Chest injuries occur in about 20% of all trauma patients. In up to 80% of cases, they are associated with injuries of other body parts such as the head (69%), abdomen and pelvis (43%), and extremities (52%), the authors pointed out. These injuries usually occur in car crashes, falls from heights, sports injuries, and violent acts. The most affected compartments include the chest wall (> 50%), pleura (50%), and lungs (30% to 70%), while traumas of the airways (2.8% to 5.4%), diaphragm (0.4% to 1.5%), large vessels (1.1% to 2.2%), and heart (10%) are rare but often very severe, they stated.
"According to the underlying cause, the injuries are classified as blunt (90%) and penetrating (10%) injuries. Blunt injury is caused by three basic mechanisms, which are often combined. These are a direct impact, compression, and deceleration. Direct impact on the chest causes a localized injury of the chest wall at the point of contact," they noted. "When exposed to major forces, the energy can affect the deeper structures located in their trajectory, such as lungs, heart, blood vessels, mediastinum, liver, or spleen. Compression causes pressing of the organs against the spine or chest wall and their contusion or rupture. The pulmonary parenchyma, pleura, diaphragm, and tracheobronchial tree are often affected."

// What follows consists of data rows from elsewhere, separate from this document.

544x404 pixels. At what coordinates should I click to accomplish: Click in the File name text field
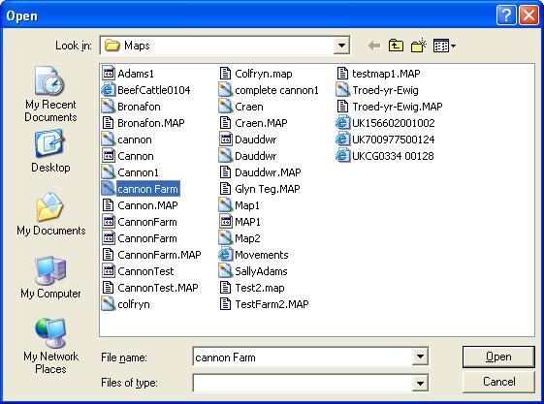tap(303, 357)
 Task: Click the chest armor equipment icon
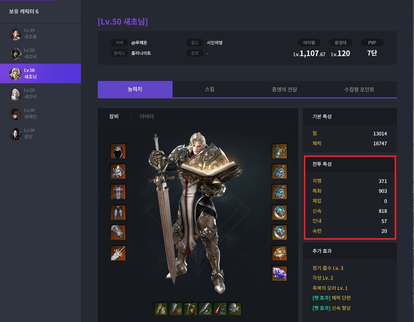pos(118,192)
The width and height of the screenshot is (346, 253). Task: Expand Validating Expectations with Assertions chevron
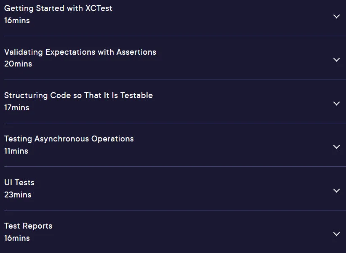336,60
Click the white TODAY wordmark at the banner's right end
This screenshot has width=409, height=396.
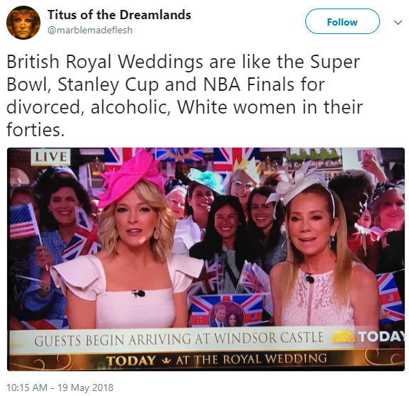pos(381,336)
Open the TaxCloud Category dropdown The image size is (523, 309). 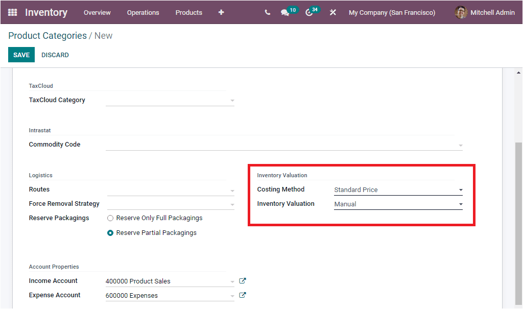click(x=232, y=100)
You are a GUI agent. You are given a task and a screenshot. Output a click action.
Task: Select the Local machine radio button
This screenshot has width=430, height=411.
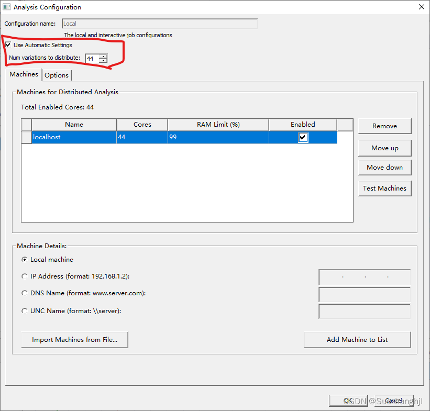[24, 259]
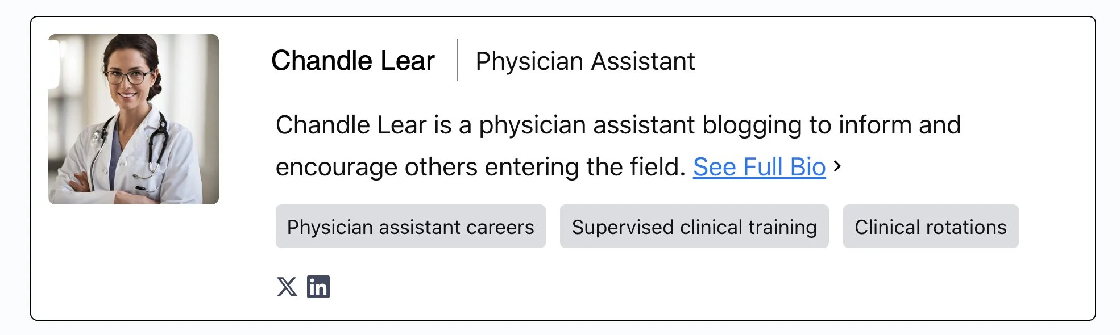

Clinical symptoms of chest injuries are diverse and often do not correlate with their severity, and this explains why imaging is among the first procedures performed after admission to hospital, they added. Chest radiography and ultrasound can, especially in unstable patients, provide important information about the presence of serious injuries requiring an emergency intervention, such as tension pneumothorax, large hemothorax, hemopericardium, hemoperitoneum, and injuries of the abdominal organs under the diaphragm.
"These methods are less sensitive for some types of trauma, and therefore, especially in high-energy injuries they cannot be considered as conclusive," the authors wrote. "Chest radiography is performed in severe injuries in supine position, which further reduces its contribution. Detection of a contusion and laceration of the pulmonary parenchyma, but also a smaller hemothorax and pneumothorax, is also an issue. It is also very unreliable in detecting injuries of the heart and great vessels. In addition to low sensitivity in certain types of traumas, its low specificity is a problem."
Chest wall injuries are very common, and fractures reflect the intensity and direction of forces during trauma, but the extent of a chest wall injury does not have to correlate with the injuries of the intrathoracic organs, they added. This is evident, especially in children and young adults with a flexible skeleton in whom severe visceral traumas may occur despite there being no fractures.
Injury to the lung parenchyma includes pulmonary contusion, laceration, torsion, and herniation. These conditions can be complicated by atelectasis, aspiration pneumonia, or acute respiratory distress syndrome. Lung trauma is seldom a reason for surgical treatment, according to the authors. This is indicated in cases of injury of the major blood vessels, signs of active bleeding, large hematomas, or hemodynamic instability in the context of pulmonary involvement.